▶ **ЗАДАНИЯ**:
A – Повторите без изменений отрывок из текста о батюшке от слов "Для него не" до слов "массовой информации, губительно." включительно.
B – Представьте в виде таблицы Markdown строки записей от строки с "Task: Click the Domain Information heading" до последней строки записей включительно, с двумя столбцами: «№» для номера строки и «Строка» для самой строки. Пустые строки пропустите, изображения в ответ не включайте.

▶ **ЦИТИРУЕМЫЙ ТЕКСТ**:
+ + + + + + +
Для него не было пропащих людей, он видел какую-то перспективу для каждого
Батюшка и сетовал, бывало:
– Почему же Владимир Владимирович Путин не заботится о том, чтобы Закон Божий детям со школьной скамьи преподавали. Ведь столько граждан гибнет. Жизни молодые ломаются. Девчонкам бы матерями быть, а их развращают разными телепередачами непотребными… А наркоты сколько, пьянства. Цели в жизни нет, а ее нужно с детства-юношества открывать подрастающим поколениям. Они же просто не знают элементарных вещей, а то, что слышат из средств массовой информации, губительно.
На отчитках часто так и подсказывал, в чем каяться надо, – к нему же и многие из того же шоу-бизнеса приезжали: намучаются сами или с детьми. Это если еще дети есть. А то к батюшке часто парами приезжали, так он сразу мог спросить:
– Сколько вы абортов сделали?.. Чего же вы теперь от Господа хотите? После пяти-то абортов уже просто изувеченный организм ни зачать, ни выносить не может…
Помогал покаяться. Некоторым теледивам напоминал, сколько от них другим соблазна исходило, – это же всё и чужие жизни разломать могло, а теперь вот сами расхлебываете… По уставам Церкви учил жить: поститься, в храм обязательно ходить, в таинствах участвовать, молиться утром-вечером-перед едой… – ведь всё просто и открыто. Зачем же сами себя губят люди, отказываясь от жизни с Богом? Всё им кажется, что что-то нейтральное возможно? Так это диавол и внушает: будто его нет. А в духовно-нравственной жизни – ты или с Богом, или с человекоубийцей же против Бога (ср. Мф. 12, 30). Третьего не дано.
+ + + + + + +
▶ **ЗАПИСИ**:
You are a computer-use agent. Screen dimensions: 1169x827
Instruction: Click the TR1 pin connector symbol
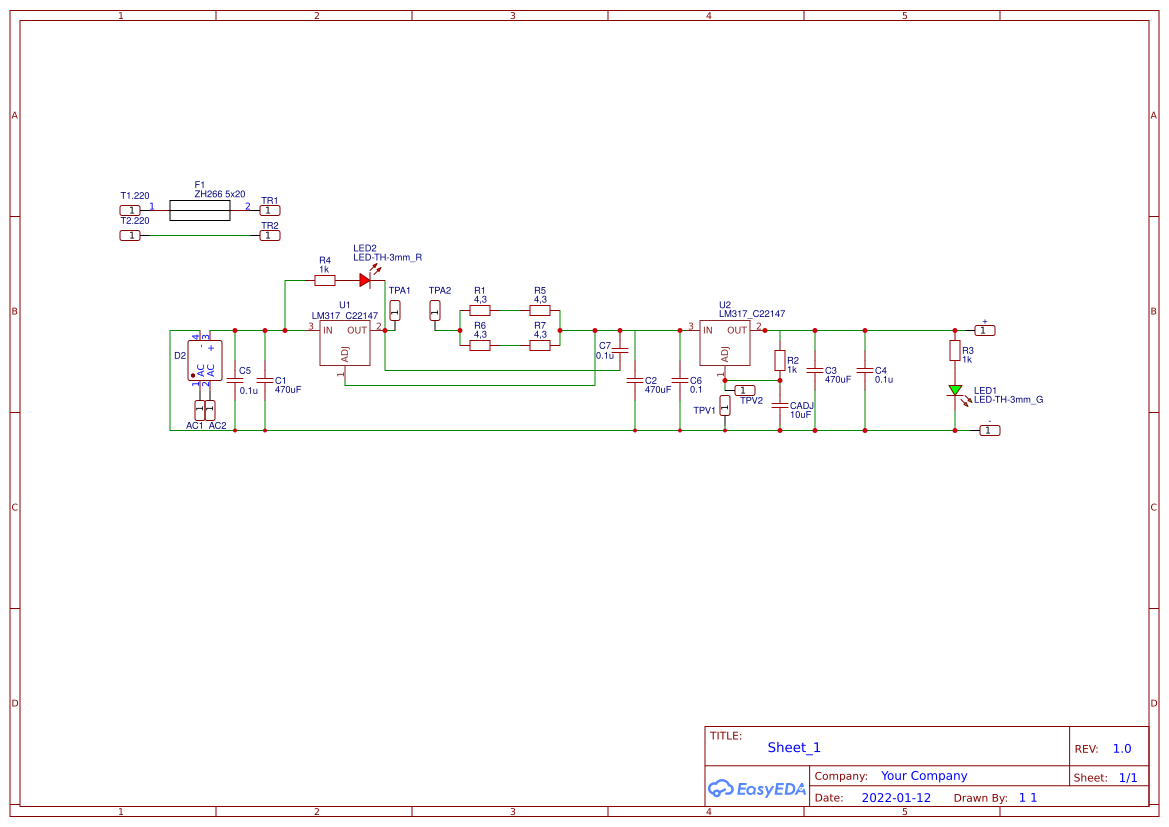pyautogui.click(x=269, y=209)
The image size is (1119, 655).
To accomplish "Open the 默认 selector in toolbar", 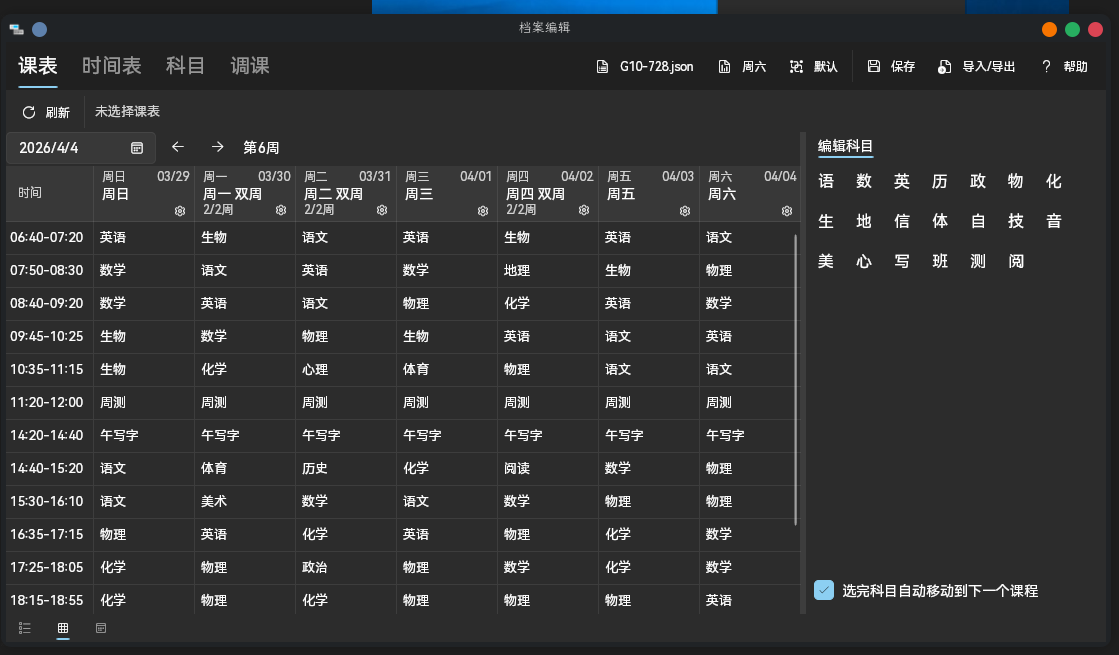I will click(x=814, y=67).
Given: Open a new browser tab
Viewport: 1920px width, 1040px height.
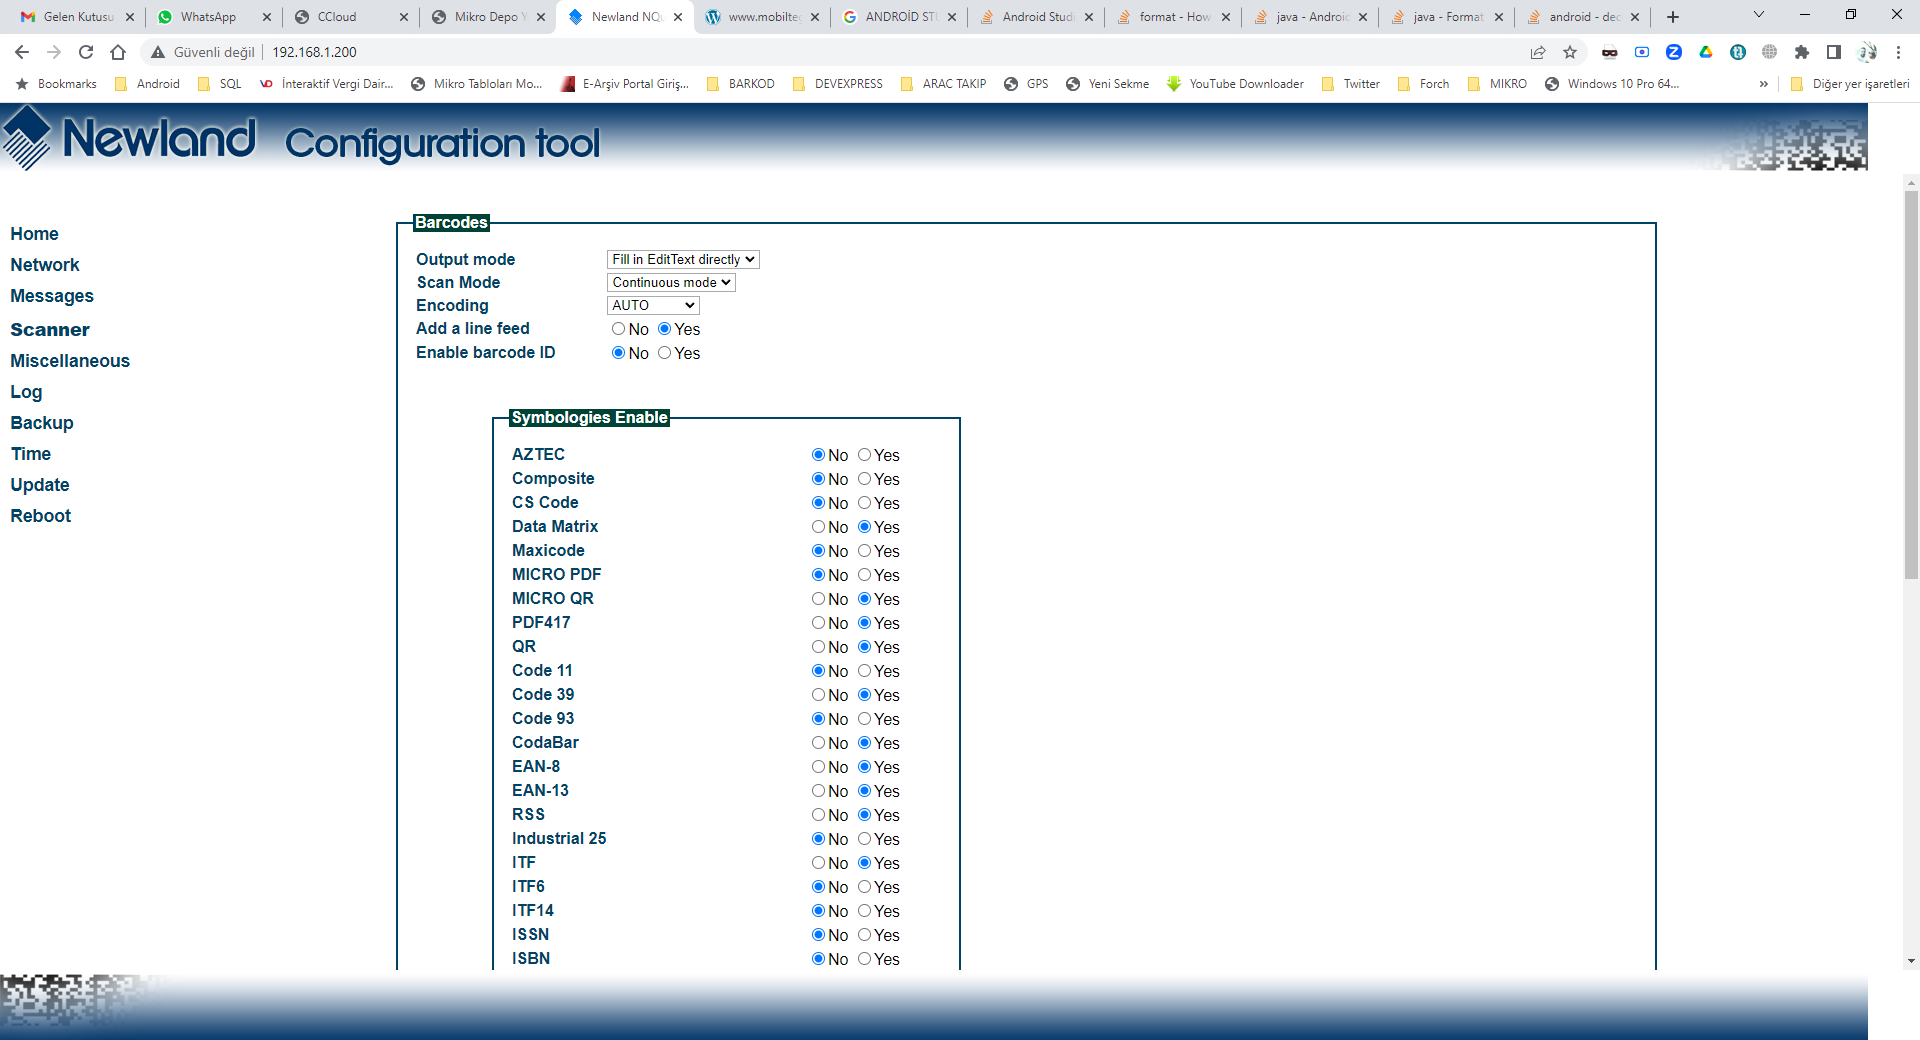Looking at the screenshot, I should [x=1673, y=17].
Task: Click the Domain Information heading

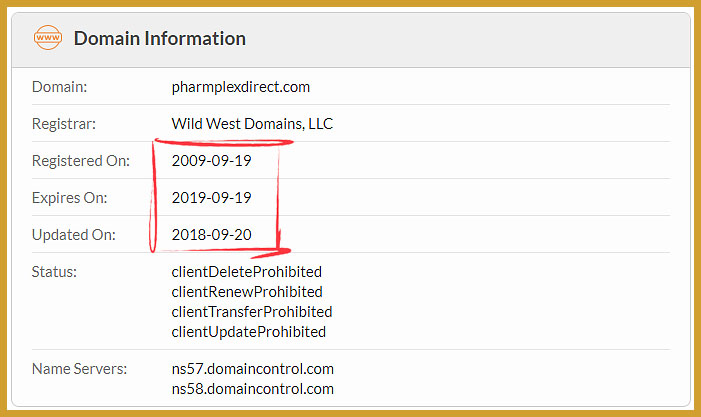Action: click(160, 39)
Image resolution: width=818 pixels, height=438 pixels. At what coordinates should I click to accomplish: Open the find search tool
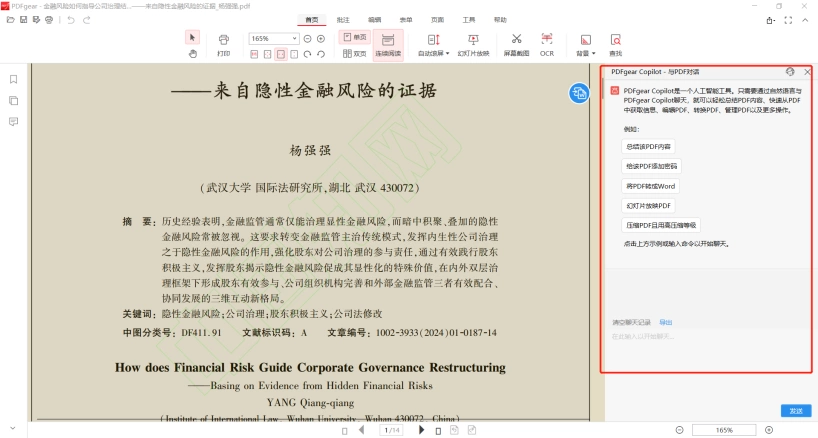pos(616,45)
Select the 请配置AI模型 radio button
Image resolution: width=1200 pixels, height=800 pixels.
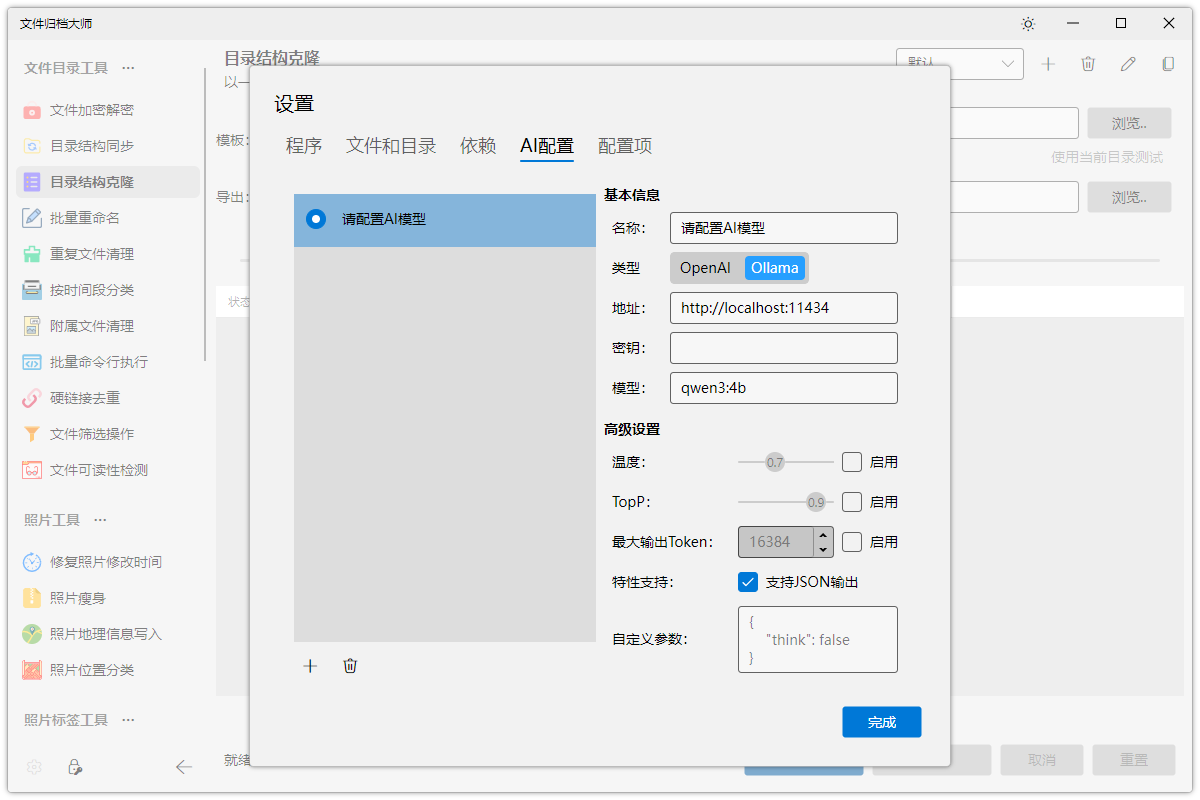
+ + + + + + +
▶ **ОТВЕТЫ**:
A –
Для него не было пропащих людей, он видел какую-то перспективу для каждого
Батюшка и сетовал, бывало:
– Почему же Владимир Владимирович Путин не заботится о том, чтобы Закон Божий детям со школьной скамьи преподавали. Ведь столько граждан гибнет. Жизни молодые ломаются. Девчонкам бы матерями быть, а их развращают разными телепередачами непотребными… А наркоты сколько, пьянства. Цели в жизни нет, а ее нужно с детства-юношества открывать подрастающим поколениям. Они же просто не знают элементарных вещей, а то, что слышат из средств массовой информации, губительно.

B –
| № | Строка |
|---|---|
| 1 | Task: Click the Domain Information heading |
| 2 | Action: click(160, 39) |
| 3 | Image resolution: width=818 pixels, height=438 pixels. At what coordinates should I click to accomplish: Open the find search tool |
| 4 | pos(616,45) |
| 5 | Select the 请配置AI模型 radio button |
| 6 | Image resolution: width=1200 pixels, height=800 pixels. |